[TRY IT]
From the line that contains "Task: Open the" down to the last line of the entries, please return everything exactly, except the pictures.

[RECORDS PROVIDED]
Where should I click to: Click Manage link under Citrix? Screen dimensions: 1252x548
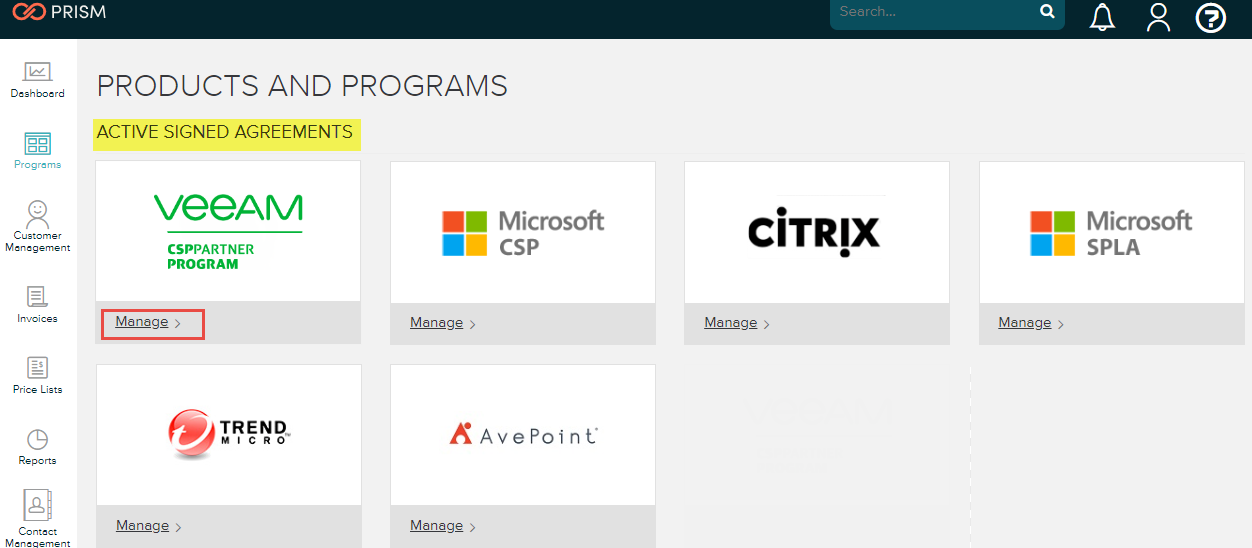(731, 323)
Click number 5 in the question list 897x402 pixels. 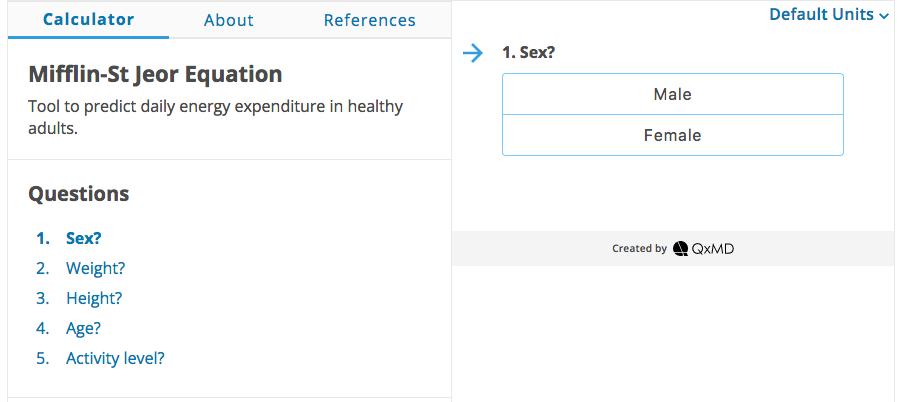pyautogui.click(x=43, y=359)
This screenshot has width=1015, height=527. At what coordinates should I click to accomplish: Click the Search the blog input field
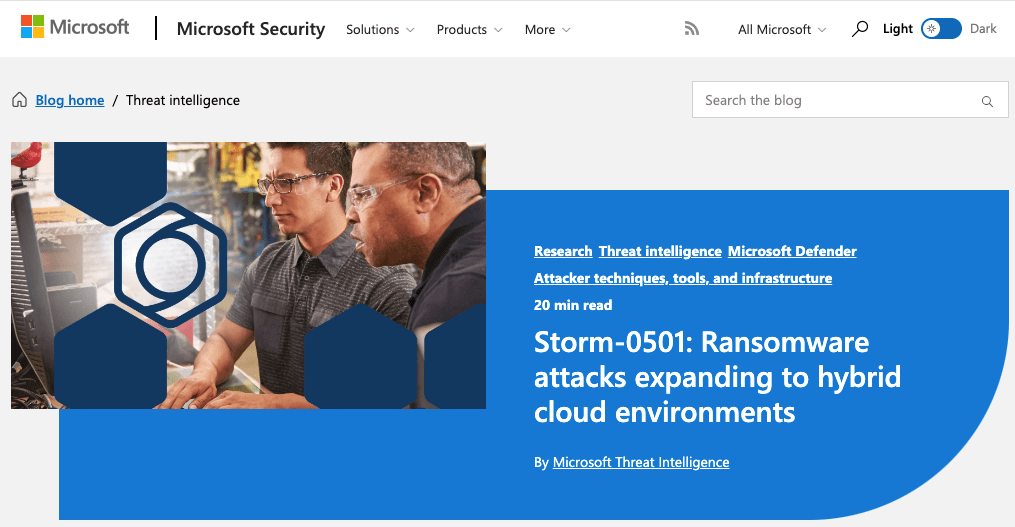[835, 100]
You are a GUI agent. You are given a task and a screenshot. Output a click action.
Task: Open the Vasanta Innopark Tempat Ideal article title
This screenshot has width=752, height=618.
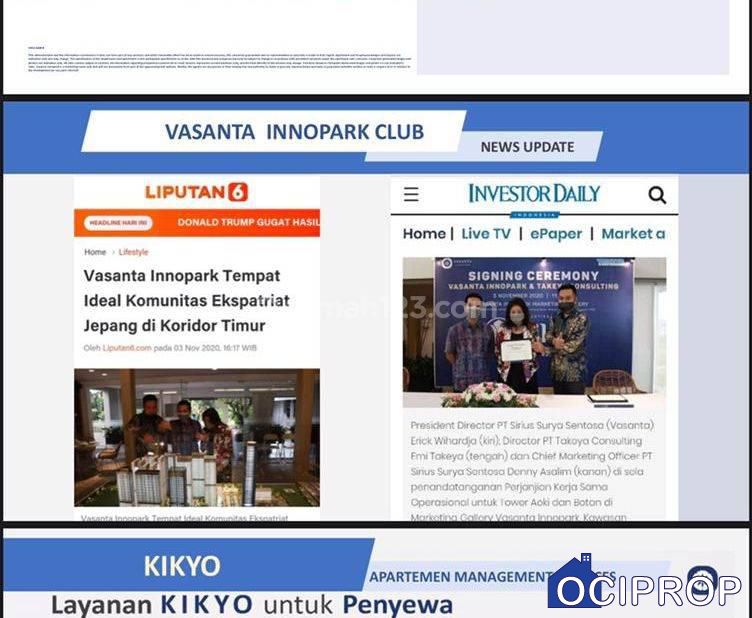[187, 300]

[THE ANSWER]
Task: Open the Vasanta Innopark Tempat Ideal article title
This screenshot has width=752, height=618.
[187, 300]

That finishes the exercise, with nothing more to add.